Los datos médicos conocidos son abrumadores: Emanuel Garay fue internado por una deshidratación aguda e insuficiencia renal que le provocaron la falla multiorgánica que derivó en su muerte. 

Emanuel tenía 18 años y se había sumado a la Escuela de Policía quizás por vocación, quizás porque necesitaba una salida laboral. Lo cierto es que eligió ese camino y terminó muerto el primer día de clase. En total 12 cadetes estuvieron internados en terapia intensiva después de esta jornada de 12 horas, el lunes de la semana pasada. Pero las autoridades sanitarias de la provincia admitieron que, en total, fueron atendidos 18 jóvenes. Muchos no han logrado aun superar los problemas renales que les generó la práctica, debieron ser dializados y se espera que puedan seguir adelante sin necesidad de quedar atrapados para siempre con una lesión tan compleja.

¿Si no se hubiese producido una muerte hubiésemos sabido de la prosecución de estas prácticas? Seguramente que no, así como no sabemos lo que sucede en otras escuelas de policía.

Está claro que los cambios profundos, los culturales arraigados por años como perversa tradición que pasa de generación en generación, no resultan sencillos y mucho menos definitivos. Por eso, ahora que el Gobierno abrió el debate sobre el rol policial frente al delito, sería oportuno que establezca un cambio de métodos, hábitos e ideologías en las escuelas de formación.

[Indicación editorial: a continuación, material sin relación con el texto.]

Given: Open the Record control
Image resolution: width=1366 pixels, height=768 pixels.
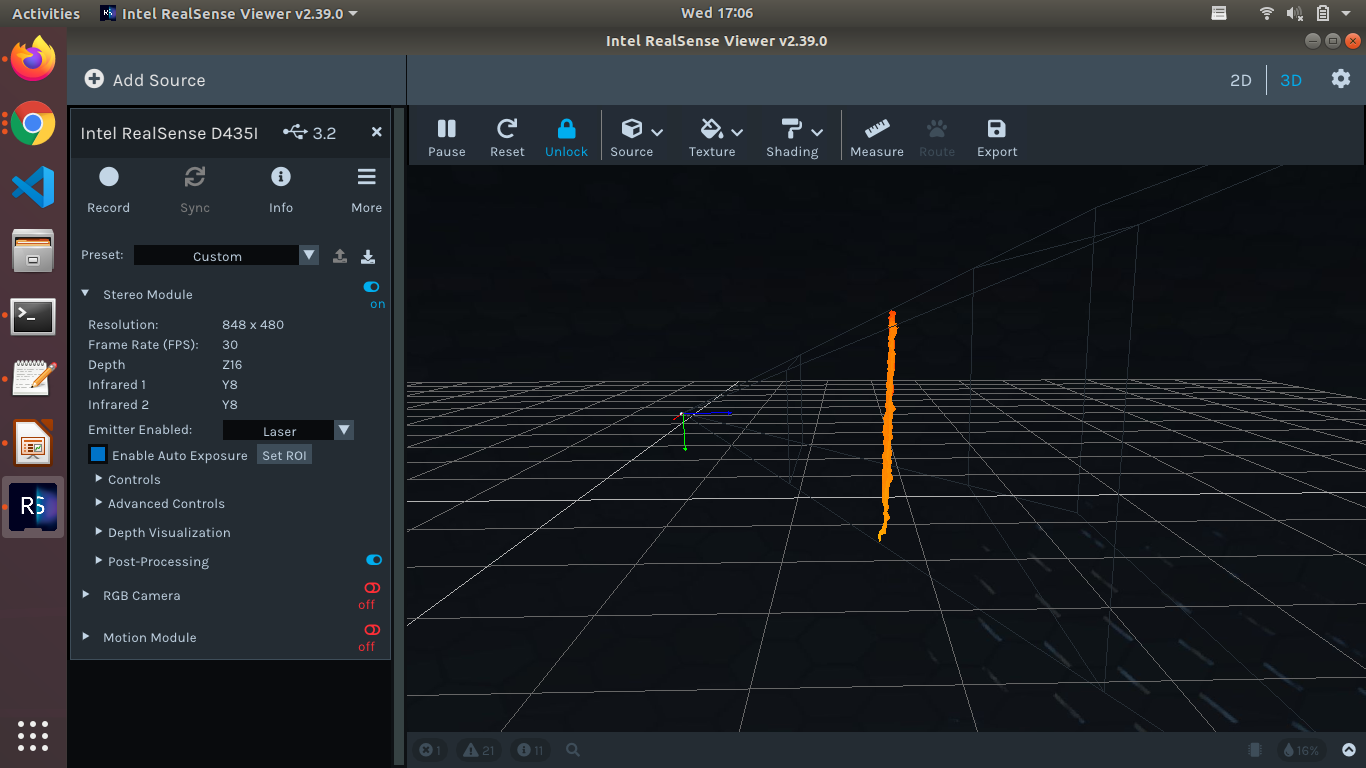Looking at the screenshot, I should coord(108,190).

Porque este tipo de entrenamiento-tortura con insultos, golpes, humillación, negación de tomar agua con cuarenta grados de calor y ocho horas de entrenamiento, ¿qué pretende inculcarle al futuro policía, qué valores le enseñan? ¿quizá a torturar y maltratar a los más débiles?

La muerte de Emanuel Garay confirma que debemos analizar la planificación policial, la formación que ofrecemos, porque no podemos asegurar, a la vista está, que las generaciones de policías sean más eficientes, y en cambio con esta metodología lo que serán seguramente es más resentidos y salvajes.